If I change the authentication in IIS from Negotiate, NTLM to just NTLM, then it works. Really what's happening is we're disabling Kerberos, and since these services talk to other servers in the network, we start to get other issues where services can't connect to remote servers (typically SQL Servers).

Now here's the weird part, if we give the machine a DNS alias (CNAME record) and use the URL with the alias it works. e.g.

http://dnsalias/service/myservice.svc/foo WORKS!
but
http://machinename/service/myservice.svc/foo  FAILS :(

We cannot give all these machines DNS aliases (that has been our solution to this point) because we're starting to use VMs extensively and spinning them up and down. So we only have machine names, we don't want to start scripting DNS aliases on machine spin up.

Now I know the SPN issue, however, since we have multiple services hosted on the same website (Default website typically), we can only create 1 service principal name per server/account. Since we host multiple services per server each mapped to its own account, this isn't a solution.

setspn -a HTTP//WCFServer.domain.com customDomainAccount

Another wrinkle, we don't define endpoints in config files, only in code, here is the code to get a REST binding.

protected internal static Binding GetWebHttpBinding()
        {
            // Create a new binding with Authentication enabled
            var binding = new WebHttpBinding(WebHttpSecurityMode.TransportCredentialOnly);

            // Set defaults
            SetTimeouts(binding);
            SetReaderQuotas(binding.ReaderQuotas);
            binding.MaxReceivedMessageSize = MaxReceivedMessageSize;
            binding.MaxBufferSize = 65536;

            // Set the Credential type to Windows to allow single sign-on
            binding.Security.Transport.ClientCredentialType = HttpClientCredentialType.Windows;

            // Need Streamed Response since Transport security does not allow streamed requests
            binding.TransferMode = TransferMode.StreamedResponse;

            return binding;
        }
3

3 Answers

1
votes

Ok, much much later, I'm back with the answer. For the environment described, the only answer is to use NTLM authentication. This has been confirmed with a call to Microsoft support.

0
votes

I had the understanding that the machine name is a DNS entry already. The raw name/or lookup of a machine is actually its IP address. So when you state 'machinename' in your url that does not work, isn't that already a DNS entry? If you ping 'machinename' what is the IP that shows responding to the ping; that should be the IP of the machine.
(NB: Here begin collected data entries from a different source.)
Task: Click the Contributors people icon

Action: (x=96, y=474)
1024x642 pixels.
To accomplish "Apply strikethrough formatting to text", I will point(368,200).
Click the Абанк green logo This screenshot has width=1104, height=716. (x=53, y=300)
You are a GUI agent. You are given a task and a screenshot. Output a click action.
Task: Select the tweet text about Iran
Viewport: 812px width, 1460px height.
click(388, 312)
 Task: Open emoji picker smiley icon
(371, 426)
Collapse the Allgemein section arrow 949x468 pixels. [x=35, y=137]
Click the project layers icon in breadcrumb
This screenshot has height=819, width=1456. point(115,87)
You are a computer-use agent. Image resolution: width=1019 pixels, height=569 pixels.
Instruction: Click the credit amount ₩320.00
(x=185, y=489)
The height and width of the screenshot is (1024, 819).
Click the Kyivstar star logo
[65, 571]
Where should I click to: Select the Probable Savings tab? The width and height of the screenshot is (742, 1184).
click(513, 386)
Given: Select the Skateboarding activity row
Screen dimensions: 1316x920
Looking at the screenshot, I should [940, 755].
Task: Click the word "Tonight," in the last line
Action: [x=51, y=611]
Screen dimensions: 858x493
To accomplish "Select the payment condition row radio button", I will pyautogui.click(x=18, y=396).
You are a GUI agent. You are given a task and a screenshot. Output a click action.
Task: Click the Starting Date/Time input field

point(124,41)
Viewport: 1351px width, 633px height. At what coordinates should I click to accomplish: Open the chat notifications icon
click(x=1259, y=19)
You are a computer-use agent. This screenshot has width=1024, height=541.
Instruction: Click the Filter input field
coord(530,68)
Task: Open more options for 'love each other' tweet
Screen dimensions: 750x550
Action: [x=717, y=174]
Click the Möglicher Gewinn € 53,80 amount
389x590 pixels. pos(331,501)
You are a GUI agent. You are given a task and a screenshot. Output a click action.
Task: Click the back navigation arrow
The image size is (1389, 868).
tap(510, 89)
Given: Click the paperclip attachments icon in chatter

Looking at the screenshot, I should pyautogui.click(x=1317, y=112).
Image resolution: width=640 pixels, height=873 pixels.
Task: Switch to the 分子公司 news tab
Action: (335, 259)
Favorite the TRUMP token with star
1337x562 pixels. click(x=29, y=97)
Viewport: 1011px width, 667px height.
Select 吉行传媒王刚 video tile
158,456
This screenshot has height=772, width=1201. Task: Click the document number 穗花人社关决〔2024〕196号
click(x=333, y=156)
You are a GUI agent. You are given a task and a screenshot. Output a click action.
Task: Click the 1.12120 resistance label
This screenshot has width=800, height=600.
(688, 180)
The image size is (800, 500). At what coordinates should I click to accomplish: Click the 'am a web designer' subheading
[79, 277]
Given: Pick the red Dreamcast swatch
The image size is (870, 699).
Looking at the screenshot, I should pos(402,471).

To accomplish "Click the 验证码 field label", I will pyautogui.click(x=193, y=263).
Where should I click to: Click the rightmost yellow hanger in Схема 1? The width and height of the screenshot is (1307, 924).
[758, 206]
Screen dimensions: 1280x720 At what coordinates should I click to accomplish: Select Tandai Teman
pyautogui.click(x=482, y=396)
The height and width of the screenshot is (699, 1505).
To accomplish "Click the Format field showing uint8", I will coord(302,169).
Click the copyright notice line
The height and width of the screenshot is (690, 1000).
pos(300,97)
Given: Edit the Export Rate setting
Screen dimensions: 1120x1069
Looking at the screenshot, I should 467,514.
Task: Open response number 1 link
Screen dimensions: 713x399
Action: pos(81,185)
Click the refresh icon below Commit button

To me it sounds like you are creating a DNS lookup for a DNS lookup. Can you clarify on this a bit?

I can confirm that magic happens for me too, once I get a DNS lookup on the domain for an IP of a WCF service or site I am working with, so I understand where you are coming from.

I don;t know what your client code looks like, but take a look at the following link to match up. You have to build up a Network Credential before calling the RESTful service. If you do this, does it solve the other issue with having to diasble kerberos?

0
votes

I was also getting similar "security errors" with Integrated Windows Authentication and WebHttpBinding trying to utilize WebHttpSecurityMode.TransportCredentialOnly .. but was requiring SSL so I was able to stick to WebHttpSecurityMode.Transport while also configuring HttpClientCredentialType.Windows.